Under a large dimensional approximate factor model for asset returns, I use high-frequency data for the S&P 500 firms to estimate the latent continuous and jump factors. I estimate four very persistent continuous systematic factors for 2007 to 2012 and three from 2003 to 2006. These four continuous factors can be approximated very well by a market, an oil, a finance and an electricity portfolio. The value, size and momentum factors play no significant role in explaining these factors. For the time period 2003 to 2006 the finance factor seems to disappear. There exists only one persistent jump factor, namely a market jump factor. Using implied volatilities from option price data, I analyze the systematic factor structure of the volatilities. There is only one persistent market volatility factor, while during the financial crisis an additional temporary banking volatility factor appears. Based on the estimated factors, I can decompose the leverage effect, i.e. the correlation of the asset return with its volatility, into a systematic and an idiosyncratic component. The negative leverage effect is mainly driven by the systematic component, while it can be non-existent for idiosyncratic risk. 

Contingent Convertible Bonds: Pricing, Dilution Costs and Efficient Regulation (May 2012)

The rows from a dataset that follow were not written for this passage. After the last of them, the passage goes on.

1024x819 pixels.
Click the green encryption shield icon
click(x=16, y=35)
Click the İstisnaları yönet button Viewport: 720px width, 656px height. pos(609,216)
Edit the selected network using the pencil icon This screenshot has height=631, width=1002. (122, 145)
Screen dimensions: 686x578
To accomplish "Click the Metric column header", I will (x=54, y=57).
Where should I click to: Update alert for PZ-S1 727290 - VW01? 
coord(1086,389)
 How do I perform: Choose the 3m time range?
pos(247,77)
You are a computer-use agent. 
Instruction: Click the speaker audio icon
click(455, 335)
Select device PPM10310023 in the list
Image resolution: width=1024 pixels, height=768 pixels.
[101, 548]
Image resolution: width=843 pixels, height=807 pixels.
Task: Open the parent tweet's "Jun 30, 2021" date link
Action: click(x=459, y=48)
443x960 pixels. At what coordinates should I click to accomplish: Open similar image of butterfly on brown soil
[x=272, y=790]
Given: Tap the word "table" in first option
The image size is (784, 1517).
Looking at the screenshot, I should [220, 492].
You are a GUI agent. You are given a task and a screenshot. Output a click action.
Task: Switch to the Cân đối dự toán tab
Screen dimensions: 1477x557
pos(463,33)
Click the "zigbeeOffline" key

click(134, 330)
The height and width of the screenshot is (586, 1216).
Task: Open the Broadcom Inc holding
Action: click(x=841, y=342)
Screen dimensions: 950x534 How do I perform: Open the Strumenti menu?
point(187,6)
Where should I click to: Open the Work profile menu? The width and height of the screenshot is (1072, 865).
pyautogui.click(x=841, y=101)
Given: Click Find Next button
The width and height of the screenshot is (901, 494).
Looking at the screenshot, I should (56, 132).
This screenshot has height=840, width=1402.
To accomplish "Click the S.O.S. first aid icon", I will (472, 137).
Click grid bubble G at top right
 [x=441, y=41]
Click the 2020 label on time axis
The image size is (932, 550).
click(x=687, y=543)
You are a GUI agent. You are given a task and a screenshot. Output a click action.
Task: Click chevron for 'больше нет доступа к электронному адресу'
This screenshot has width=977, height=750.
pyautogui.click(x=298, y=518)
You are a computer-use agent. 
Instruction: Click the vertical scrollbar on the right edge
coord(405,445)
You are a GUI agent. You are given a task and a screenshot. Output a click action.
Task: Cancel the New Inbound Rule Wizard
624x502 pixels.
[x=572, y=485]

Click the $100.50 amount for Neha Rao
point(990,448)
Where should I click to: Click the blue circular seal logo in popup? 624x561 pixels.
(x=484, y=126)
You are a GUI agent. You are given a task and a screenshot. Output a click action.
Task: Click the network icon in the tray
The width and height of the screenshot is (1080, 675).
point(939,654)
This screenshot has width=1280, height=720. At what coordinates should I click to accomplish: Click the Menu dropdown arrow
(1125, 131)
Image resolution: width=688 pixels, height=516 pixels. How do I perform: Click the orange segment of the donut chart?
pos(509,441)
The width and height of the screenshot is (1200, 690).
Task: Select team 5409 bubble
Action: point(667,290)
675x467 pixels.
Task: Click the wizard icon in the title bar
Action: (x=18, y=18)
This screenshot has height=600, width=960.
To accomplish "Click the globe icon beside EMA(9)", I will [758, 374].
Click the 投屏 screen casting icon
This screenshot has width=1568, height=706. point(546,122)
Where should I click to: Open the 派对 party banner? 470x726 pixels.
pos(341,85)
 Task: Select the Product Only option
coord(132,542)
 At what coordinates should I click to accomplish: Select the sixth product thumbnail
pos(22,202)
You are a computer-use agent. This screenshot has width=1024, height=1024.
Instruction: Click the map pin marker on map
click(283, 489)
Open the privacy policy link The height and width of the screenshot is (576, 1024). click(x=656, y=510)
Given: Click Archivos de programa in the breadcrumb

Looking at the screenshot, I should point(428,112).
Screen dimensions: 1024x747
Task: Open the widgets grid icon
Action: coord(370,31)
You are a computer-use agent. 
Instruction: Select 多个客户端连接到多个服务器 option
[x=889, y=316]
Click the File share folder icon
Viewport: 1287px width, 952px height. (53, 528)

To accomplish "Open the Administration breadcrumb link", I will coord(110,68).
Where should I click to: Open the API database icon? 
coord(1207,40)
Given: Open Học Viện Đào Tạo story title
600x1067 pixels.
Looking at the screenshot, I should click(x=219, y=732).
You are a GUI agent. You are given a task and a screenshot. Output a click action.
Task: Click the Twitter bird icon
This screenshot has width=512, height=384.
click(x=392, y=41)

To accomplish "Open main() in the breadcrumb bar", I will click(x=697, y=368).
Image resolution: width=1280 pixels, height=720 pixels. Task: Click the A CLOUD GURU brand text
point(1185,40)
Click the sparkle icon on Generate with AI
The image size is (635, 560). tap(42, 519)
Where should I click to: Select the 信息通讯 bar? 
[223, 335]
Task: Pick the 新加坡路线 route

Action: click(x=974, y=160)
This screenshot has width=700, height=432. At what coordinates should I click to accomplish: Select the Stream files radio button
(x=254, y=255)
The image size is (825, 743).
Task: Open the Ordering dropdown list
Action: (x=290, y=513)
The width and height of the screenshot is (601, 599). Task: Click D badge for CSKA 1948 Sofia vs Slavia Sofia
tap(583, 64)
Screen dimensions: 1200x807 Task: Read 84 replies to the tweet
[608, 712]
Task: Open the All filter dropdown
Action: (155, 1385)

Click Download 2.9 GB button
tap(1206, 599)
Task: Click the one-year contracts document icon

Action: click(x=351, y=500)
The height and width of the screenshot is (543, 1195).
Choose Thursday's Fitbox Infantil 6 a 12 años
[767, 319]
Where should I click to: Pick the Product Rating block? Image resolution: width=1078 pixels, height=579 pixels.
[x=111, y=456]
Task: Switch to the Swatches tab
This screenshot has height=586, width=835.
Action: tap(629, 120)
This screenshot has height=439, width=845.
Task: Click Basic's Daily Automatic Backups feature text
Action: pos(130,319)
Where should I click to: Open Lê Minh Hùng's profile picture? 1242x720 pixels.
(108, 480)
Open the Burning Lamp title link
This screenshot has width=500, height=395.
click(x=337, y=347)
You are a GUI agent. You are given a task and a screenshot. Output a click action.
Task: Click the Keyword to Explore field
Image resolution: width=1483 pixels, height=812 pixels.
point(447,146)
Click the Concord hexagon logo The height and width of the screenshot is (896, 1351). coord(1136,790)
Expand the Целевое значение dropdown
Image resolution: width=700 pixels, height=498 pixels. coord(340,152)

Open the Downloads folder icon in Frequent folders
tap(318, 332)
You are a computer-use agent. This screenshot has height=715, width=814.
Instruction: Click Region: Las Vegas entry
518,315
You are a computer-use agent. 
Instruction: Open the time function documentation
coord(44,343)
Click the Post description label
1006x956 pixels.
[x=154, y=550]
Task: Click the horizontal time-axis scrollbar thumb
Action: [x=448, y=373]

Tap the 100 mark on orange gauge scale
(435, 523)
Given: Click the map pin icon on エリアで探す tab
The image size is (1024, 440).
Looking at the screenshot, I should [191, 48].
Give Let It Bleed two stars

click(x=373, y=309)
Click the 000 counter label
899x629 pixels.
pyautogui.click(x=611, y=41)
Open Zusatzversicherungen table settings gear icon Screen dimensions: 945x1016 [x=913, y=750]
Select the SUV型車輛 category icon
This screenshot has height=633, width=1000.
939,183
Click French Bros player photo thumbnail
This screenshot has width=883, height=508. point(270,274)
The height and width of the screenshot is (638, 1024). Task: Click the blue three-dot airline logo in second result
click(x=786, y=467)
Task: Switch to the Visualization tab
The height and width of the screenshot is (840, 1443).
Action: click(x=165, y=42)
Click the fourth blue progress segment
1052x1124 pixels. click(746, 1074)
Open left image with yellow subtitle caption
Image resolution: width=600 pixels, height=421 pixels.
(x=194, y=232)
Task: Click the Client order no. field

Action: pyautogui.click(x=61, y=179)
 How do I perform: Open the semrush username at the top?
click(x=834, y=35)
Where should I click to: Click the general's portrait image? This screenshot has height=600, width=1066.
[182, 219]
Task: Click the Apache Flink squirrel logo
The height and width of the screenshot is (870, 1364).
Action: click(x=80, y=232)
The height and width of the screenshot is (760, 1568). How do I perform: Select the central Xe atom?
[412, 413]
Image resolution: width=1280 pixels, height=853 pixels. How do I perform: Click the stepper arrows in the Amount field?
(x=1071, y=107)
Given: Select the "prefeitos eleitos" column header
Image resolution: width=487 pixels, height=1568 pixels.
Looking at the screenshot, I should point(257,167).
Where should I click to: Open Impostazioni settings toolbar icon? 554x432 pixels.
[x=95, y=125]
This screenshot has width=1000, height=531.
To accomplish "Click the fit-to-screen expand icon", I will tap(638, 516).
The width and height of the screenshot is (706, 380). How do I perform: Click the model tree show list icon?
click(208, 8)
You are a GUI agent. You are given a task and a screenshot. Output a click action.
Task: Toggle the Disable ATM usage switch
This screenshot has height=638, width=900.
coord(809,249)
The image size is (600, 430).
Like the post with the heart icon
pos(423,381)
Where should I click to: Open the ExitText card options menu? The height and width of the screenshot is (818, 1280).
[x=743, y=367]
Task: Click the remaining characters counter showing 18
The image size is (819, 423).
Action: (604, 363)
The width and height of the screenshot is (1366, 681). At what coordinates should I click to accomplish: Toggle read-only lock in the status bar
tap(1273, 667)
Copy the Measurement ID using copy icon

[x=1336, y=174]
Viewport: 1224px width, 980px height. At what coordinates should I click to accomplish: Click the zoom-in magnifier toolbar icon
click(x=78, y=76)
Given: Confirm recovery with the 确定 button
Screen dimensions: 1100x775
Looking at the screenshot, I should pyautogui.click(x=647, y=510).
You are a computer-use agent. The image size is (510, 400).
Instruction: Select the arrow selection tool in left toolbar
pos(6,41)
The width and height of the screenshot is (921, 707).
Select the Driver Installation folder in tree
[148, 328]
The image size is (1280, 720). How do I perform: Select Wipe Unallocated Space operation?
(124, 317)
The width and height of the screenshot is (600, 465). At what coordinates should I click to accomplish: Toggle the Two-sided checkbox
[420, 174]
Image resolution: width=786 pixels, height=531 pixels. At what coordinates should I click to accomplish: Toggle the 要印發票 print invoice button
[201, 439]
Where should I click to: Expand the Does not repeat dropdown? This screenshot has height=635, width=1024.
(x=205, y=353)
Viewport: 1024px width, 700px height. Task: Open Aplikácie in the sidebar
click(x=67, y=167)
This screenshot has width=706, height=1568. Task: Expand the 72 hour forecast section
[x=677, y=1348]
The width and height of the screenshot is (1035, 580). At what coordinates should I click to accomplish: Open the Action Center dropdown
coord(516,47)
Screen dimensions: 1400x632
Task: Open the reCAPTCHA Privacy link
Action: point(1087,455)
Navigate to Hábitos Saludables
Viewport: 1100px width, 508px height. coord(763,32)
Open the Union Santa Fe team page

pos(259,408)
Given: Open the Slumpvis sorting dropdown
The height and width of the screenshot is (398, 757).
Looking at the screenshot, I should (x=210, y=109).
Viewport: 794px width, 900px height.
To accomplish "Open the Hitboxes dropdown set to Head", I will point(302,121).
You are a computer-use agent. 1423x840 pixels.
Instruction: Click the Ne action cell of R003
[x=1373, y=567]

This paper develops and compares different modeling approaches for contingent capital with tail risk, debt rollover and endogenous default. In order to apply contingent convertible capital in practice it is desirable to base the conversion on observable market prices that can constantly adjust to new information in contrast to accounting triggers. I show how to use credit spreads and the risk premium of credit default swaps to construct the conversion trigger and to evaluate the contracts under this specification. 

How Relative Compensation can lead to Herding Behavior (January 2017)

(joint with An Chen)

In this paper we analyze performance-based remuneration for risk- averse managers in a Black-Scholes-type model. We assume that the firm’s performance is influenced by an industry and a firm-specific risk. A relative performance compensation which rewards a manager relative to the exogenous performance of the firms in his peer group, can filter out the industry-specific risk and lower the compensation costs to the firm. However, if all managers of the firms in the peer group receive an endogenous relative performance compensation, we show that the managers may herd in their investment decisions and choose an inferior investment despite the presence of a more profitable alternative. This herding behavior is mainly driven by the managers’ risk-aversion and the endogenous relative performance compensation. 

Optimal Stock Option Schemes for Managers  (Review of Managerial Science, June 2013)

(joint with An Chen) 

This paper analyzes which stock option scheme best aligns the interests of a firm's manager and shareholders when both are risk-averse. We consider granting to the manager a basic fixed salary and one of the following four options: European, Parisian, Asian and American options. Choosing the strike of the options optimally, the shareholders can mostly implement a first best solution with all payoff schemes. The American option scheme best aligns the interests of the manager and the shareholders in the most common case in which the strike price equals the grant-date fair market value.

New Performance-Vested Stock Option Schemes (Applied Financial Economics, January 2013)

(joint with An Chen and Klaus Sandmann)

In the present paper, we analyze two effective non-traditional performance-based stock option schemes which we call Parisian and constrained Asian executives' stock option plans. Both options have a criterion on the terminal value similar to a call option, but in addition impose a restriction on the path of the firm's assets process. Under a Parisian option scheme, the bonus of the executives becomes effective when the stock price has outperformed a certain threshold for a fixed length of time. Under the constrained Asian scheme, the executives' compensation is coupled with the average performance of the stock price. We show that the value of both ESO schemes are less sensitive to changes in risk than plain vanilla options and hence represent an alternative compensation scheme that could make exaggerated risk taking through the executives less likely.